Before school wrapped in the spring I’d started another ebook to sell on Amazon. Each one feels slightly better than the next and this one felt especially good. It was part biography, part productivity, part philosophy, part self-improvement. Actually, it still is. I finished the first draft when my kids spent a week a summer camp. Since then it’s stagnated.
I’ve tried to work on it, slipping into the file for moments and minutes but progressed little. In fact, I might have done negative work, taking a decent outline to something garbled. I’ll find out this fall. When my kids are back in school.
Writing large pieces is harder for me in the summer. Blog posts have been kind of hard. Reading has been easy, though happens less. That’s the summer system.
It’s not just summers that are like this either. We all go through seasons of the year and seasons of our lives. On one summer trip we saw my brother who has a one and a three year old. That’s time-intensive parenting. The kids need watched (or is it guarded?) all the time. The contrast was especially stark because my eleven and nine year old daughters helped with the watching. The season of life with young kids makes some types of work hard. It’s why almost no one works from home at that age, as the work at home never ends. The Writing Routines interview with Asha Dornfest tells this story well.

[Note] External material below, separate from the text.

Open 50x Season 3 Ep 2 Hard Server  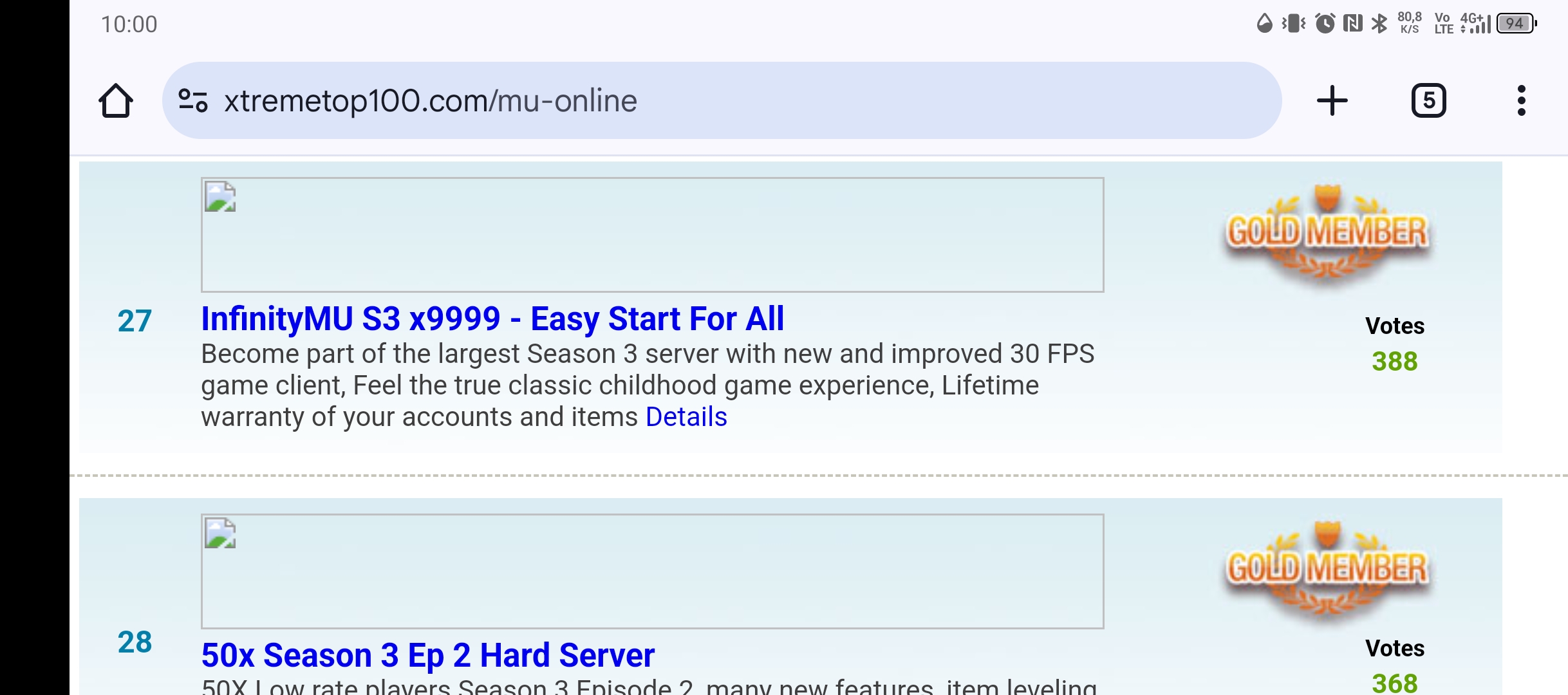pos(427,655)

“In 2005, I had a 6 year-old and a 1 year-old, so the rhythm of my day was completely different from now (my kids are 18 and 14!). For all these years, I have tucked my work into the spaces between family needs. Some years, those spaces were tiny (nap times, preschool, late at night), and other years the spaces were bigger. My husband, Rael, actually took time off while I wrote books so I could devote my time and attention to those projects.”
All our work takes time but not all our time is evenly distributed; in an hour, a day, a week, a year, or even a life.